Fears over a housing market crash and a potential cut to its dividend put significant pressure on its share price in the first half of the year.
Thankfully, the market eventually saw past these concerns and its share price has now risen by over 15% since early July.
But after such a strong rally in its share price during the last six months is Australia's oldest bank still a buy today?
Whilst I certainly wouldn't class it as a sell due to its generous dividend, I don't think I would be rushing in to buy its shares at the current share price.
Much like rival Australia and New Zealand Banking Group (ASX: ANZ), I believe Westpac's shares are beginning to look fully priced now.
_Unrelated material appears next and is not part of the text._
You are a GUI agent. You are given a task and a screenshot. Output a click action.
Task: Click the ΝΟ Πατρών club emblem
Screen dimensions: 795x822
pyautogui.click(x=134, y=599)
At 14x full year earnings and 1.9x book value, Westpac's shares are trading ahead of the sector average by some distance.
Because of this I would suggest investors hold off starting an investment at this point. Instead I would wait for a better entry point in or around the $30 mark.
Any investors looking for immediate exposure to the banking sector might be better off looking at an investment in Bendigo and Adelaide Bank Ltd (ASX: BEN).
Although its shares have rallied almost 40% in the last six months, the regional bank still trades at just 1.1x book value. This makes it the cheapest Australian bank based on book value.